Of course, it is possible to find the CDF and PDF of the sum of the three distributions you mention, but I do not believe that sum has a gamma distribution. It is easy to find the expectation $\mu_Y$ and the variance $\sigma^2_Y$ of the sum your three gammas, but I do not believe those match the mean and variance of any gamma distribution.

Below is a histogram of a million simulated realizations of the sum $W$ of $Y_1 \sim Gamma(2, 1)$ and $Y_2 \sim Gamma(3, 2)$ along with R's default density estimator of the sum. I have also found the approximate mean and SD of the sum. The mean of a gamma distribution is $\mu = \alpha/\lambda$ and the variance is $\sigma^2 = \alpha/\lambda^2.$ I believe you can show there is no choice of parameters $\alpha$ and $\lambda$ that match these formulas, and also the mean and variance of $W.$ Hence, $W$ cannot be gamma.

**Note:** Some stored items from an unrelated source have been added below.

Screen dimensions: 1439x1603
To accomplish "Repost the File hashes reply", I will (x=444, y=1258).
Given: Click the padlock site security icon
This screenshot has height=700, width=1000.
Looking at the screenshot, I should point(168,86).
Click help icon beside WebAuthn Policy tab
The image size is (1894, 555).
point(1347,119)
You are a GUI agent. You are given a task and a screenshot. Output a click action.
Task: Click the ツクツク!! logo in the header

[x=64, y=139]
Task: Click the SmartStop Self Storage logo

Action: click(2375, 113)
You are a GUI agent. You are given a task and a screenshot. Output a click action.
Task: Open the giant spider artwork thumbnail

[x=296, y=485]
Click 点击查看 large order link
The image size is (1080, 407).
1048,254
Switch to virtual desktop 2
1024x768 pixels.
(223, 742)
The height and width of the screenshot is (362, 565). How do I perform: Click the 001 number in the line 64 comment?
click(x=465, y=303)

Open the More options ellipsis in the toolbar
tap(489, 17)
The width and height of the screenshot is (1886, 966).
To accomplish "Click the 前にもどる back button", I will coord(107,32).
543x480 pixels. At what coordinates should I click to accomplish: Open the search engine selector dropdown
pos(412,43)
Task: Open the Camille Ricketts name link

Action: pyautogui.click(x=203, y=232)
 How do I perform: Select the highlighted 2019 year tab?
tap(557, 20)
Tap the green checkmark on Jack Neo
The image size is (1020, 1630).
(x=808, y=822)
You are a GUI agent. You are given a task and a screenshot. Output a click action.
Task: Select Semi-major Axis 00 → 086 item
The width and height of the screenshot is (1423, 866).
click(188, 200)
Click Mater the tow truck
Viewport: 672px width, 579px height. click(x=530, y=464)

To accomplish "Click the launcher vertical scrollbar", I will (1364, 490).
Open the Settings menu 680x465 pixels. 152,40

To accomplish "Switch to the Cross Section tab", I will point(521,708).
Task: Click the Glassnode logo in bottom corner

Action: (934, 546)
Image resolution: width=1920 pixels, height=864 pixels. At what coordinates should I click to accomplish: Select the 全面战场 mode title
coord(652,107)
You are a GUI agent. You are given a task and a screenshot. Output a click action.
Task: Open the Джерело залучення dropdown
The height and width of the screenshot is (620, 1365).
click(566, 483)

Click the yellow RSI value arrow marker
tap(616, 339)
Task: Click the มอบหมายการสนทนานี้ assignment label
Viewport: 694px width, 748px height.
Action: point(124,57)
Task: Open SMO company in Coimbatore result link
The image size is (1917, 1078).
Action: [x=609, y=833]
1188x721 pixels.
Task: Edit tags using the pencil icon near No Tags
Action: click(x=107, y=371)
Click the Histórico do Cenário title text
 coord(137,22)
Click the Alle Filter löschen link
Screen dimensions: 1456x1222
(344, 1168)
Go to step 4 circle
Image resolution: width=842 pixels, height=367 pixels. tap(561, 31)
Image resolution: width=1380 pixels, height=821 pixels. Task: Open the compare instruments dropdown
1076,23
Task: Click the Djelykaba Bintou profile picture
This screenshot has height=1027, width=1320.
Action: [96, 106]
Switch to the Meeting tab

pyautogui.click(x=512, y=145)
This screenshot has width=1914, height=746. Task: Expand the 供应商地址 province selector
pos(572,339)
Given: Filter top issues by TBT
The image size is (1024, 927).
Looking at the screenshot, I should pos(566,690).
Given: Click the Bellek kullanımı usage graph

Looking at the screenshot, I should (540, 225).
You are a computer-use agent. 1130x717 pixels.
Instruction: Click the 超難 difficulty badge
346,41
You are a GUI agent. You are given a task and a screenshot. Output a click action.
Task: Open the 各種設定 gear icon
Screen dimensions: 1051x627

 m = 10^6;  y1 = rgamma(m, 2, 1);  y2 = rgamma(m, 3, 2)
 w = y1 + y2;  mean(w);  sd(w);  sqrt(2 + 3/4)
 ## 3.498231  # aprx E(W) = 3.5
 ## 1.655406  # aprx SD(W)
 ## 1.658312  # exact SD(W)
 hist(w, prob=T, col="skyblue2", 
     main="Estimated Density of Sum of 2 Gammas with Different Rates")
   lines(density(w), lwd=2, col="darkgreen")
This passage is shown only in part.